A screenshot shows a smiling Lancaster talking with Allen, Rivera and Johnson, all smiling.
Lancaster shares a laugh during a lively Q&A with NIH executive officers Kimberly Allen (NIMHD) and Rodney Rivera (NICHD) and deputy director for management Dr. Alfred Johnson.

One common thread across all age groups is stress, though the causes usually differ among the generations—from health or financial concerns to caring for dependents.

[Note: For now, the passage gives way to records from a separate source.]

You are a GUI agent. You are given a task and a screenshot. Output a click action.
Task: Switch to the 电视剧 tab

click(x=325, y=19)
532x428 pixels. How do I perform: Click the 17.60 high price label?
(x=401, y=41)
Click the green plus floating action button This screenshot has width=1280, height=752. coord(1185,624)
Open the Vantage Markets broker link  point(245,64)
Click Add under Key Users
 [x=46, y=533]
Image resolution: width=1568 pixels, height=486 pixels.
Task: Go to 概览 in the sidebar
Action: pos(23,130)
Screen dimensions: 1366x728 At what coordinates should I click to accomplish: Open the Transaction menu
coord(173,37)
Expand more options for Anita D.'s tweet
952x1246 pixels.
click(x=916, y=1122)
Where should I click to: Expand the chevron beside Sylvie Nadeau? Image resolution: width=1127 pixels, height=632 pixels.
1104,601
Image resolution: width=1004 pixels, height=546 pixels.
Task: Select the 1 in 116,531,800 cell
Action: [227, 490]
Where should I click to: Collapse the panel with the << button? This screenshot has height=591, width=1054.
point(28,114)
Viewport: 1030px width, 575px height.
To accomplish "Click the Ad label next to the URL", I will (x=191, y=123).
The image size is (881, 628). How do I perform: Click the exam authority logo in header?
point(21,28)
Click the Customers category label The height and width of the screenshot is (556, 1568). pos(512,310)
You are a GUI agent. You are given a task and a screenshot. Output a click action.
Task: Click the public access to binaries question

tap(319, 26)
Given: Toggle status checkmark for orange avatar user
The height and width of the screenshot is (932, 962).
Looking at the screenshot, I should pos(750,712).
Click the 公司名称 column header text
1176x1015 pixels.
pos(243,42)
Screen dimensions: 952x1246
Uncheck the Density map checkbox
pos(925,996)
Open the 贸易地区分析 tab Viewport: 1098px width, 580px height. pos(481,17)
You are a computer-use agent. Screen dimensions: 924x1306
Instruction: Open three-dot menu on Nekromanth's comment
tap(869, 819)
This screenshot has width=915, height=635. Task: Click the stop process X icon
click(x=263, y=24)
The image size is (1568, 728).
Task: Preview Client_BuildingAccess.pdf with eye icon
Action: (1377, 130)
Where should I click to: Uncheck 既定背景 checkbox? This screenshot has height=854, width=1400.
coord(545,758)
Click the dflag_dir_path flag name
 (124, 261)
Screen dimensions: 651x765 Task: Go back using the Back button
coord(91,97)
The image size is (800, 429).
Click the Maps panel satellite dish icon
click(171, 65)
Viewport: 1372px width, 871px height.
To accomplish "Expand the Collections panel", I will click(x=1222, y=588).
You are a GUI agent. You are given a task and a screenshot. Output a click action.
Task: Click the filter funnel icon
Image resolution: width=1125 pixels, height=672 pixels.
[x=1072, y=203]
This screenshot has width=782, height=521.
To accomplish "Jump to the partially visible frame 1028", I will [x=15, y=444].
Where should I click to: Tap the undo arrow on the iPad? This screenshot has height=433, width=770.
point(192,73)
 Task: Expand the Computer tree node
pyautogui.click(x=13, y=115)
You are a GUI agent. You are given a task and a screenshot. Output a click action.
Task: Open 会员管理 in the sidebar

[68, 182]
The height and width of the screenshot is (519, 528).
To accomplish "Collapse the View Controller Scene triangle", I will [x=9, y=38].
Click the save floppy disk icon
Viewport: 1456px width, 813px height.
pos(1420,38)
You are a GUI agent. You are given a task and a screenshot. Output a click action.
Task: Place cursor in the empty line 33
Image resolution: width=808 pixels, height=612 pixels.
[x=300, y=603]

Show compassion; support each other.

One stress-causing rift at work is: “Everyone should work just like me!” Undo that notion by appreciating where each age group is coming from.  

“Each generation arrives into a world of work that’s different from the last one,” said Lancaster. 

“I don’t know what we would have done [throughout the pandemic] if we didn’t have all five generations [here], with their vast amount of experience, skills, history, technology and institutional knowledge.”
—NIMHD executive officer Kimberly Allen

  • Baby boomers are fiercely competitive. They had to compete for that first job and next promotion, so they protect their turf and expect younger generations to pay their dues and stay in their jobs longer too.
  • Generation Xers, the first generation to emerge from school with tech skills, benefited from a decade-long economic boom that kept hiring them. “Because Gen Xers became this highly valuable commodity, they were able to begin putting pressure on the workplace,” said Lancaster. They’re the first generation to fight for work-life balance—flexible hours, casual Fridays. They’re also skeptical, having grown up inundated with TV commercials in an era of political and corporate indictments. They want to know their organization has their back and will invest in their development.
  • Millennials carry the stereotype of the entitled generation but they’re survivors, said Lancaster. They’ve already experienced three major recessions in their lifetime. Despite this, they are optimistic and look for meaningful work. “It’s so important when we manage millennials that they understand the difference they’re making,” she said. And remember, they’re not kids anymore; millennials are now between 28 and 42 years old.
  • Generation Z is new to the work world, arriving with tech and everything else changing rapidly and having grown up surrounded by social media. “We need to tap into Gen Z to find more ways we can operate effectively in this global, social environment,” she said. “They’ll lead the way.” Gen Zers want everything to be customizable, from their job duties to their schedules. 

To navigate this changing landscape, Lancaster advised setting realistic expectations and managing to goals, not to face time or “butts in a chair.” Be flexible and delegate more authority. “That’s how we build bench strength, how we get better as leaders,” she said, “and it’s how people learn.”

Appreciate what each group contributes. “I don’t know what we would have done [throughout the pandemic] if we didn’t have all five generations [here], with their vast amount of experience, skills, history, technology and institutional knowledge,” said NIMHD executive officer Kimberly Allen.

“What I’ve learned from interviewing people is we all want the same thing,” concluded Lancaster. “Everybody wants to show up at work and do some meaningful work that they care about with co-workers who they like and trust and have their backs. By getting to know the generations, I hope we can achieve that, because we all bring this array of magic into the work we do.”